L’Essence du Haïku 6) par B. Ross

« Un moine demande à Li-shan : « Quelle est la signification du Bodhidharma venant de l’Ouest ? »
« Il n’y a pas de « Quelle est », ici ! », dit Li-shan.
« Pourquoi ? »
« Simplement parce que les choses sont comme elles sont. », répliqua Li-shan »

: Mondo Zen.

V) Le Moment-Haïku.

On peut définir le moment-haïku comme la conjonction du particulier et de l’absolu dans un instant du temps. Le haïku est donc, à la base, une épiphanie. L’on voit avec Li-shan que « les choses sont telles qu’elles sont ». Bashô avait dit : « Apprenez à écouter comme les choses parlent pour elles-mêmes. » Dans un moment-haïku l’esprit n’intervient pas dans l’essence des choses ou dans leur synchronicité.
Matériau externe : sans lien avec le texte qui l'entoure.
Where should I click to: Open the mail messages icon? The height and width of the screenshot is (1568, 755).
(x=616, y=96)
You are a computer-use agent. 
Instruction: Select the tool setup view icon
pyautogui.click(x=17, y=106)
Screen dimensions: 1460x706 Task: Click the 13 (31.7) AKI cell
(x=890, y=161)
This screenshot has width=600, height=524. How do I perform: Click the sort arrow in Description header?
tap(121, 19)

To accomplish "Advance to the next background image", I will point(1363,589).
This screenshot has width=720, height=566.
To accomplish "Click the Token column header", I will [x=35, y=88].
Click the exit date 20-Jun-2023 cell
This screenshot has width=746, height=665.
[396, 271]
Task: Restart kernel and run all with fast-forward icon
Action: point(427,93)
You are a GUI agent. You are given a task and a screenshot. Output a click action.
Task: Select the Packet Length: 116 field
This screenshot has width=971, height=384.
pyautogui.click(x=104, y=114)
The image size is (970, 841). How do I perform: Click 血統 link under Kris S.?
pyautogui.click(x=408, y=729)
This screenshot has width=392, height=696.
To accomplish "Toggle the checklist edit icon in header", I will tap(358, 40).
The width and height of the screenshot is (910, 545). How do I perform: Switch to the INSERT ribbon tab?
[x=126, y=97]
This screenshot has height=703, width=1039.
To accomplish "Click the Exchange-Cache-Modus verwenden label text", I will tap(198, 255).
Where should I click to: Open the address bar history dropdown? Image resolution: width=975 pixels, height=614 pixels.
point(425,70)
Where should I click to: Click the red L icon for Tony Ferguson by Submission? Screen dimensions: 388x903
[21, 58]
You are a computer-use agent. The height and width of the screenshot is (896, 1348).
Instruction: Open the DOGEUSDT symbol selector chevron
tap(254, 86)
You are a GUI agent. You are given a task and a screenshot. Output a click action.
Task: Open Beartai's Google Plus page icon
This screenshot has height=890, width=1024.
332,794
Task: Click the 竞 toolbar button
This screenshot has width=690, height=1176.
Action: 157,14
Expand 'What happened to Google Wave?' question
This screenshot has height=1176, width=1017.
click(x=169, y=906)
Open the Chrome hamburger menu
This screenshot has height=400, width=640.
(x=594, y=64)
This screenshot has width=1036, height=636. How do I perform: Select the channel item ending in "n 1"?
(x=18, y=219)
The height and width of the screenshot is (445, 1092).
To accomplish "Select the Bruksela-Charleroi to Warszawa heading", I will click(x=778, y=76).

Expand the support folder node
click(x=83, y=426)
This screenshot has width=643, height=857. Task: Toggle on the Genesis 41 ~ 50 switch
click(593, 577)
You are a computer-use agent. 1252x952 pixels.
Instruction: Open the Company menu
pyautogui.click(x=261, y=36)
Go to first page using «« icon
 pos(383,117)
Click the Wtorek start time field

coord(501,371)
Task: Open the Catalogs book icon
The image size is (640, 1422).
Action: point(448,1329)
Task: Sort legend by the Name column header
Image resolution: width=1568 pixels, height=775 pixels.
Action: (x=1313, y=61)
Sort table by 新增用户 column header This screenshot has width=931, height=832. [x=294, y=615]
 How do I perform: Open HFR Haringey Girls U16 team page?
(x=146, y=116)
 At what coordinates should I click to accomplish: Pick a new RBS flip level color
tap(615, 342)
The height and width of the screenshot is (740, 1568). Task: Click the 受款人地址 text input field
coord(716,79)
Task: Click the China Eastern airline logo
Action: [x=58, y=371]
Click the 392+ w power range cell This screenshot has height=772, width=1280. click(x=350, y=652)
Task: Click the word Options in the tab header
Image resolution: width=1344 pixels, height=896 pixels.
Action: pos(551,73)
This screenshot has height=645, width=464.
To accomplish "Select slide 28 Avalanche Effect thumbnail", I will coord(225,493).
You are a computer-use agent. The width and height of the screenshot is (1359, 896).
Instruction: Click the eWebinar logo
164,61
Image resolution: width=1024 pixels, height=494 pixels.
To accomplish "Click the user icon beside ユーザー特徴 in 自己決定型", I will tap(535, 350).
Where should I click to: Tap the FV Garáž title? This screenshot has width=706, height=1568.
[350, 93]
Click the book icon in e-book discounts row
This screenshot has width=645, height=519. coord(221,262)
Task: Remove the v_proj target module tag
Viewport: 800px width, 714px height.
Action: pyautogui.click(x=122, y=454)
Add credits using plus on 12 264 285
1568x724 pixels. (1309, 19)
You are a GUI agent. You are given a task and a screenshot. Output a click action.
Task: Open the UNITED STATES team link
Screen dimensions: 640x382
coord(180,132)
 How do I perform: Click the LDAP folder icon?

Le peintre Juan Gris affirmait : « Vous êtes perdu dès l’instant où vous savez ce que sera le résultat. » La grandeur dans le haïku réside dans la révélation de la réalité telle qu’elle est dans tout son émerveillement et sa liberté.
De toutes les formes de poésie le haïku est celle qui reflète le plus souvent ce cas spécial de temporalité, cette union spéciale du particulier et de l’absolu dans un moment donné. Husserl a suggéré que la transcendance est le transpersonnel, mais que nous ne la connaissons qu’à travers l’objet. T.S. Eliot, dans les « Quatre Quatuors » suggère que l’histoire elle-même est un canevas de moments intemporels.
Un professeur de littérature japonaise, et maître de renku, me dit jadis que les haïku sont éphémères. Je compris qu’il parlait du poème en tant que chose physique et que genre. Ainsi, j’envisageais les haïku écrits sur des bouts de papier qui se décomposeraient naturellement. Maintenant je vois que les haïkus sont éphémères parce qu’ils reflètent le moment-haïku. Dans l’esthétique traditionnelle du Japon, les moments exceptionnels sont inrépétables dans un sens métaphysique. Avec les mots d’Héraclite « on ne peut entrer deux fois dans la même rivière. » La rivière sera encore là, mais elle aura changé les aprticularités de sa nature. Cependant il y a des rochers-haïku au Japon pour préserver de tels moments qui ne peuvent pas se répéter. Quand nous lisons certains haïku écrits par vieux maîtres Japonais, disparus depuis longtemps maintenant, et par de plus récents, nous pouvons expérimenter avec gratitude ce qu’ils ont ressenti dans nos limites interculturelles. Nous suivons la direction de leurs vues et complétons un arc énergétique qui relie le particulier à l’absolu.
Voici un haïku de la Bulgare Aksinia Mikhailova qui capture parfaitement le moment-haïku :

la fenêtre ouverte
le vieux rideau
ravaudé par un nuage gris

Le poème présente un moment avec les choses telles qu’elles sont. La fenêtre est ouverte pour laisser entrer l’air frais. Le rideau usé qui recouvre le rideau a un ou plusieurs trous. Cette scène reconnaissable a la qualité touchante de la simplicité et du vieillissement avec les objets familiers ordinaires. Cependant, par hasard, dans la sunchronisation du moment-haïku du poème, un nuage cuvre le ou les trous du rideau. Cette seule action entraîne notre sentiment dans la simplicité de cette action naturelle et dans le mystère. Le rideau n’est pas vraiment rapiécé mais une connexion poétique entre l’humain et le naturel, entre le particulier et l’universel se crée. Le nuage passera et le moment s’enfuira, mais à ce moment cette simplicité a été exaltée, non sans humour.